I know....file link.


----------



## Drock78 (Sep 22, 2011)

Looks like a couple of busy days for us.


----------



## framer1901 (Dec 18, 2005)

Hey Bill - I'd love a 10-12 hour shift..............


----------



## Mark Oomkes (Dec 10, 2000)

framer1901 said:


> Hey Bill - I'd love a 10-12 hour shift..............


That's only a half a day's work...


----------



## framer1901 (Dec 18, 2005)

One less truck to sell


----------



## John_DeereGreen (Jan 2, 2011)

Ouch.


----------



## Mark Oomkes (Dec 10, 2000)

How did that happen? 

That's a bummer, looks like a decent truck.


----------



## Bighammer (Aug 20, 2003)

Mark Oomkes said:


> How did that happen?
> 
> That's a bummer, looks like a decent truck.


Probably a curb. Darn Fords. 
lowred:


----------



## framer1901 (Dec 18, 2005)

Sad thing is this 5am start to a foot of snow during the day, two companies are down a truck each, just trying work.

About every other night we have the little talk about nothing is an emergency, it's only snow, don't rush, take your time, be aware and we don't get paid anymore money to get super close to things. There's really no excuse for this kind of thing.

Two nights ago maybe, someone t boned a guy towing a Kubota tractor with a blower around, just no damn excuse.


----------



## Drock78 (Sep 22, 2011)

The damn snow machine wont shut off.


----------



## Mark Oomkes (Dec 10, 2000)

What a lovely day...


----------



## jomama45 (Dec 25, 2008)

Mark Oomkes said:


> What a lovely day...


That's more like it, more Richard Simmons type attitude and less gripping.......Thumbs Up


----------



## Ajlawn1 (Aug 20, 2009)

I almost feel bad for someone to the North... I said almost...


----------



## Mark Oomkes (Dec 10, 2000)

Ajlawn1 said:


> I almost feel bad for someone to the North... I said almost...


Who???


----------



## Drock78 (Sep 22, 2011)

Looking for heated wiper blades. Asking for a friend..


----------



## Mark Oomkes (Dec 10, 2000)

Drock78 said:


> Looking for heated wiper blades. Asking for a friend..


I'll take a dozen sets.


----------



## Mark Oomkes (Dec 10, 2000)

And a heated windshield.


----------



## Drock78 (Sep 22, 2011)

You pay 70k for a truck, you would think they would put defroster strips where the wipers sit


----------



## Mark Oomkes (Dec 10, 2000)

Drock78 said:


> You pay 70k for a truck, you would think they would put defroster strips where the wipers sit


At minimum...


----------



## John_DeereGreen (Jan 2, 2011)

Drock78 said:


> You pay 70k for a truck, you would think they would put defroster strips where the wipers sit


No kidding.
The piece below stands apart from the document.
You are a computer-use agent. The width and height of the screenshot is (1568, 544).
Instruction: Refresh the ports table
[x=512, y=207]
Headed seats, steering wheel, rear seats, led headlights, lane keep assist, adaptive steering, moon roofs the size of the whole cab, and god knows what else.
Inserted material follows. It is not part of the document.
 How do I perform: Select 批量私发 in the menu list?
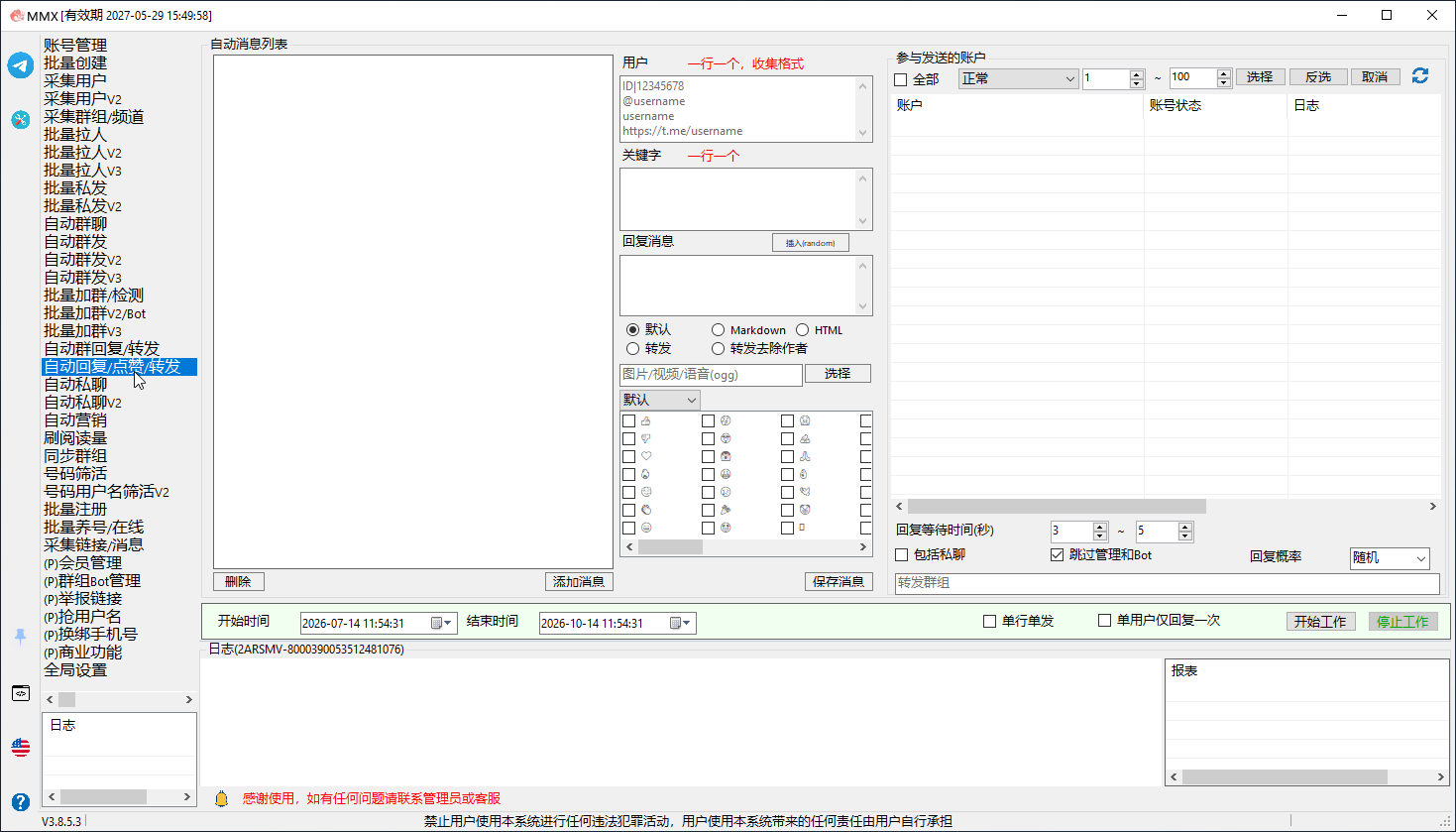pyautogui.click(x=75, y=188)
But they still can't keep the damn windshield wipers from freezing up.


----------



## LapeerLandscape (Dec 29, 2012)

I think I am going to make a deflector for the defroster that points right at the base of the windshield


----------



## Ajlawn1 (Aug 20, 2009)

Brought home a 04 250 gasser thinking my diesel would struggle starting... Can you get frost bite from the steering wheel do you know...?


----------



## Drock78 (Sep 22, 2011)

Theres a guy by Rockford that makes heated wipers I just heard


----------



## Mark Oomkes (Dec 10, 2000)

Drock78 said:


> Theres a guy by Rockford that makes heated wipers I just heard


Details?


----------



## ggb6259 (Jan 14, 2010)

What about something like these..

*Wiper parking area defrosters*
https://www.frostfighter.com/clear-view-defrosters-about.htm


----------



## Mark Oomkes (Dec 10, 2000)

ggb6259 said:


> What about something like these..
> 
> *Wiper parking area defrosters*
> https://www.frostfighter.com/clear-view-defrosters-about.htm


I'll be checking further...thanks for the link.

That's @BUFF backyard.


----------



## Drock78 (Sep 22, 2011)

Hope this doesn't piss anyone off..


----------